Consider the vector 𝐕 equal to three, negative two. Which of the following graphs accurately represents the vector? Calculate the modulus of the vector. Given that positive numbers represent measuring counterclockwise, calculate the measure of the angle the vector makes with the positive 𝑥-axis. Give your answer to one decimal place between negative 180 degrees and 180 degrees.

We begin by considering the vector given in the question three, negative two. This is given in the rectangular form 𝑥, 𝑦, where the values three and negative two represent the displacement in the 𝑥- and 𝑦-directions, respectively. From the origin, we travel three units in the positive 𝑥-direction, which rules out options (A), (C), and (D). The 𝑦-component of our vector is negative two. So we travel two units in the negative 𝑦-direction. This takes us to the point with coordinates three, negative two. We can therefore conclude that the graph that represents the vector three negative two is graph (E).

We will now clear some space in order to answer the second and third parts to the question. The second part of the question asks us to calculate the modulus of the vector. We recall that the modulus or magnitude of a vector is its length. This is denoted as shown. And the magnitude is equal to the square root of 𝑥 squared plus 𝑦 squared, where 𝑥 and 𝑦 are the components of the vector. Substituting in our values of 𝑥 and 𝑦, we have the square root of three squared plus negative two squared. Since three squared is equal to nine and negative two squared is equal to four, then the magnitude or modulus of the vector is equal to root 13. We could also have calculated this by creating a right triangle on our graph and using our knowledge of the Pythagorean theorem. Once again, we would have got an answer of root 13.

The final part of this question asks us to calculate the measure of the angle that the vector makes with the positive 𝑥-axis. We are told that positive numbers represent measuring counterclockwise. And since this angle is measured in a clockwise direction from the positive 𝑥-axis, our answer will be negative. We can also see from our graph that this will lie between zero and negative 90 degrees. If we begin by considering the angle 𝛼 in our right triangle, we can calculate this using our knowledge of right angle trigonometry. We know that the tangent of any angle 𝜃 in a right triangle is equal to the opposite over the adjacent. This means that in our triangle, tan 𝛼 is equal to two-thirds.
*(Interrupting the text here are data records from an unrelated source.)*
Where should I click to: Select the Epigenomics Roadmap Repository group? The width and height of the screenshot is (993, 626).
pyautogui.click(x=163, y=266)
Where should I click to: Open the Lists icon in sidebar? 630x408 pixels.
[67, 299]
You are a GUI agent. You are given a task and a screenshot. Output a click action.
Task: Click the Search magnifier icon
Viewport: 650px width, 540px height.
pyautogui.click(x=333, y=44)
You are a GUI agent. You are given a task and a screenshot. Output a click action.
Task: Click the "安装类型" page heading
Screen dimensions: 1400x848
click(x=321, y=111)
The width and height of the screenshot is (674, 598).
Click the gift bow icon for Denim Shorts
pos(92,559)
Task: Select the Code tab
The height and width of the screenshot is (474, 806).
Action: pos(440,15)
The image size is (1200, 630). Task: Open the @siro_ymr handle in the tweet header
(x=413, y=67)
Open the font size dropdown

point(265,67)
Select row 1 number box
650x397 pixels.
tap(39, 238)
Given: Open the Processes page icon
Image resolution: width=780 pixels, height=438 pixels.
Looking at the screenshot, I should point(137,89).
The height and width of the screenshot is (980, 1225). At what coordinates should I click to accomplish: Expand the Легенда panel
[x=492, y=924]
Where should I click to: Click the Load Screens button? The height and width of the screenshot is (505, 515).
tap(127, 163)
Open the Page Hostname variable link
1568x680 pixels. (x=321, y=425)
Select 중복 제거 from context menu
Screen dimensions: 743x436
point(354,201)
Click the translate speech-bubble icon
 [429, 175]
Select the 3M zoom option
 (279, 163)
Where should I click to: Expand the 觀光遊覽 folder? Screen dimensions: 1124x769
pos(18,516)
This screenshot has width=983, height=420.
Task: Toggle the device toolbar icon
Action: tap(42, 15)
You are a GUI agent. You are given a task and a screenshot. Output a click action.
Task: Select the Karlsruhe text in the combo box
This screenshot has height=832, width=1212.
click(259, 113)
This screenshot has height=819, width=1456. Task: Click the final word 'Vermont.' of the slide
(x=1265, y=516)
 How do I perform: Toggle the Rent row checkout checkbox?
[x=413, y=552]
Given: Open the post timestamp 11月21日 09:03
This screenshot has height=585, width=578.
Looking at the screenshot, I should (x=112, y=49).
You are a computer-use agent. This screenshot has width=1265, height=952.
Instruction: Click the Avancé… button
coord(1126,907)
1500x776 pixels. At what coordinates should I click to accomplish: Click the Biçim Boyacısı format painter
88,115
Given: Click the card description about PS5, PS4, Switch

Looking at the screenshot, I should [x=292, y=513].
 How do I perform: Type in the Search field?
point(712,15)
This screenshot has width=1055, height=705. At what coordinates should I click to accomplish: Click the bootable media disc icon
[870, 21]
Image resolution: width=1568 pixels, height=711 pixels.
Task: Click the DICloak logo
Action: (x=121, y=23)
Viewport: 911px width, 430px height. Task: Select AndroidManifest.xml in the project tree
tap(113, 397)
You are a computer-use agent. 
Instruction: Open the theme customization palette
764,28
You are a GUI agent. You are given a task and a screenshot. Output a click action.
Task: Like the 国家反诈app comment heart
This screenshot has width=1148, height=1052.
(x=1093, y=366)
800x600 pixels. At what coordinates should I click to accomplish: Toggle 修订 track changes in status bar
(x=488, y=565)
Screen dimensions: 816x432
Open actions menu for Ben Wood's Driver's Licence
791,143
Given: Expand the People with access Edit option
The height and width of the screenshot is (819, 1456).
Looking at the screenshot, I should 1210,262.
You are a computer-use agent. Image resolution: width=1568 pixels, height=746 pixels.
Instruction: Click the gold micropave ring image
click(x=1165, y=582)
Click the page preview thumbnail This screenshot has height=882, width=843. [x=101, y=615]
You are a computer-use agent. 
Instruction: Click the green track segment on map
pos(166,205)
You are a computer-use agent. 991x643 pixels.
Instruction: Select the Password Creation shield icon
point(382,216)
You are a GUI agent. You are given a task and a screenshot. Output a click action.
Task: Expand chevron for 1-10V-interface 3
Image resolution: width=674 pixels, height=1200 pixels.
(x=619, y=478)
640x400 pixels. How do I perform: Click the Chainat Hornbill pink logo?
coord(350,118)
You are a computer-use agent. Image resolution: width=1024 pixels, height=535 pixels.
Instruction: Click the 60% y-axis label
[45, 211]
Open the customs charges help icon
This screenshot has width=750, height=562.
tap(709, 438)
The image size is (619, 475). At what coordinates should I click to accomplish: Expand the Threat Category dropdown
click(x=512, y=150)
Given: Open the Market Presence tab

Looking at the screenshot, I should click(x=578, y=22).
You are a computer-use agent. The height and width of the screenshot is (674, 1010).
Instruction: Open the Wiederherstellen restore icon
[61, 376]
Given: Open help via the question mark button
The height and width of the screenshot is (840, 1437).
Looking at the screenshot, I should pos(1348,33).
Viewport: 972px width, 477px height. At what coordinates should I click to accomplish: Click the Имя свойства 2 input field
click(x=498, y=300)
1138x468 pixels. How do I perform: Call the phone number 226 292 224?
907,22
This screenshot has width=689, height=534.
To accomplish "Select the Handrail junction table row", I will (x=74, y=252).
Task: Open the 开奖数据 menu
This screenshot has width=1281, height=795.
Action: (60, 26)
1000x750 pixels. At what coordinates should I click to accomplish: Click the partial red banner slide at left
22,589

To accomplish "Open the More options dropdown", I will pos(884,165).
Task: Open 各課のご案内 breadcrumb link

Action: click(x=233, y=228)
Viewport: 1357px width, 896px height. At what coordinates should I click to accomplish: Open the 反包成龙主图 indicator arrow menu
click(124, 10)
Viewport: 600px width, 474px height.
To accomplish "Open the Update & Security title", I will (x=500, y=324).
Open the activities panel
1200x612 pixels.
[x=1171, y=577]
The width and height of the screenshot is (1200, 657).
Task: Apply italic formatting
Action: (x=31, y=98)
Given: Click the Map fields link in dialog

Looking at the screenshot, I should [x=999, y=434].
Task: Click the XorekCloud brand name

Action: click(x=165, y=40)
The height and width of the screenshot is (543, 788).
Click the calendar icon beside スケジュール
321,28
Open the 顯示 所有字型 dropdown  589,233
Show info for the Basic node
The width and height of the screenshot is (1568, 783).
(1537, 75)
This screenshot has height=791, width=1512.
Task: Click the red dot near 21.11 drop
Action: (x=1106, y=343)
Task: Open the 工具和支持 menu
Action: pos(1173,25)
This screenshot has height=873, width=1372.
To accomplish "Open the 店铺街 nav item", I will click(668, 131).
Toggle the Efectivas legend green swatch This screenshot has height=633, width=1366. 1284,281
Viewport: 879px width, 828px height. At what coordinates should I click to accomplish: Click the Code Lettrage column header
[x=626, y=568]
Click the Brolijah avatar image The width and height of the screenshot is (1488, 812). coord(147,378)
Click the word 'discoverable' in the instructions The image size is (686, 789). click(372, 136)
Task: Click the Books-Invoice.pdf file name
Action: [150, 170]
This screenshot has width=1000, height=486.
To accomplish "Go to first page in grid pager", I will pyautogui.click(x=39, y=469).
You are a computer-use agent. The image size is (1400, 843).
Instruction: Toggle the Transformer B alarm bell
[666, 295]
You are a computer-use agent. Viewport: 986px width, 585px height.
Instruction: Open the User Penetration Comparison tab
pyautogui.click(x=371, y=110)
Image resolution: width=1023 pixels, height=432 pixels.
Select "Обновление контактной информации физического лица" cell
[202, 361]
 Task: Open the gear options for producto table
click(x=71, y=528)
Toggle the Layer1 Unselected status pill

Taking the inverse tangent of both sides, we have 𝛼 is equal to the inverse tan of two-thirds. Ensuring that our calculator is in degree mode, typing in the right-hand side gives us 𝛼 is equal to 33.69 and so on degrees. Rounding this to one decimal place gives us 33.7. And as already mentioned as this angle must be negative, the measure of the angle the vector makes with the positive 𝑥-axis is negative 33.7 degrees.

We now have answers to all three parts of this question. They are graph (E), root 13, and negative 33.7 degrees.